§ Task item
Scan the listing below for the word "will", then copy each line that has it.
------ Data extracts
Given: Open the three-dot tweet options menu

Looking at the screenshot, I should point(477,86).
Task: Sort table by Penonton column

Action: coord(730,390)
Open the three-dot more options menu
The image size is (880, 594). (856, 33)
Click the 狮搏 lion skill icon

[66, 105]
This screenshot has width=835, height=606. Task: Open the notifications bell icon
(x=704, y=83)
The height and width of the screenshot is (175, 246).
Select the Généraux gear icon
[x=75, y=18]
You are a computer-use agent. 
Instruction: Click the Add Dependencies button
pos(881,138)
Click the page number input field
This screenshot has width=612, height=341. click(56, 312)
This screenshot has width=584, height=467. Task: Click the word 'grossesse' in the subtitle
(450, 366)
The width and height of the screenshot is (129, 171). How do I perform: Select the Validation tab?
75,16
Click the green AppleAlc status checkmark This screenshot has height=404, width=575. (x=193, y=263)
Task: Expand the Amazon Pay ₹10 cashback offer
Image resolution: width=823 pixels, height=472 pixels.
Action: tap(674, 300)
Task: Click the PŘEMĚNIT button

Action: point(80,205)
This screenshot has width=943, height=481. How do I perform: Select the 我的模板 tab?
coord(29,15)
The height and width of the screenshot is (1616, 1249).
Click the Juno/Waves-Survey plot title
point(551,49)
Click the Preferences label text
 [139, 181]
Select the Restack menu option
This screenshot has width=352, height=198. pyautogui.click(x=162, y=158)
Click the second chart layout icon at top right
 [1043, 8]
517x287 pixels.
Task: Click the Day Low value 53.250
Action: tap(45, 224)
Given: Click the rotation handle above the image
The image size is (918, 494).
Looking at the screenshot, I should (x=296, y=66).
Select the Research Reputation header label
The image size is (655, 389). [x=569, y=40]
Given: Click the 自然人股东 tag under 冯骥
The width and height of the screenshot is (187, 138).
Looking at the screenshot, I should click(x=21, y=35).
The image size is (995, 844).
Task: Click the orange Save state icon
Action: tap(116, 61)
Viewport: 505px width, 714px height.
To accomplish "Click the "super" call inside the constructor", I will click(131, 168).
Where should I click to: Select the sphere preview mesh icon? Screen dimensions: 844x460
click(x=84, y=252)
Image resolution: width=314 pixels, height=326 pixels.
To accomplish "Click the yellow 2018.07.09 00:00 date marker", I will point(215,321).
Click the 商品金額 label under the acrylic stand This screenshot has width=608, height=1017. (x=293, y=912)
------------
§ Answer to the exercise
To accomplish "Click the "super" call inside the constructor", I will click(131, 168).
To accomplish "Click the yellow 2018.07.09 00:00 date marker", I will point(215,321).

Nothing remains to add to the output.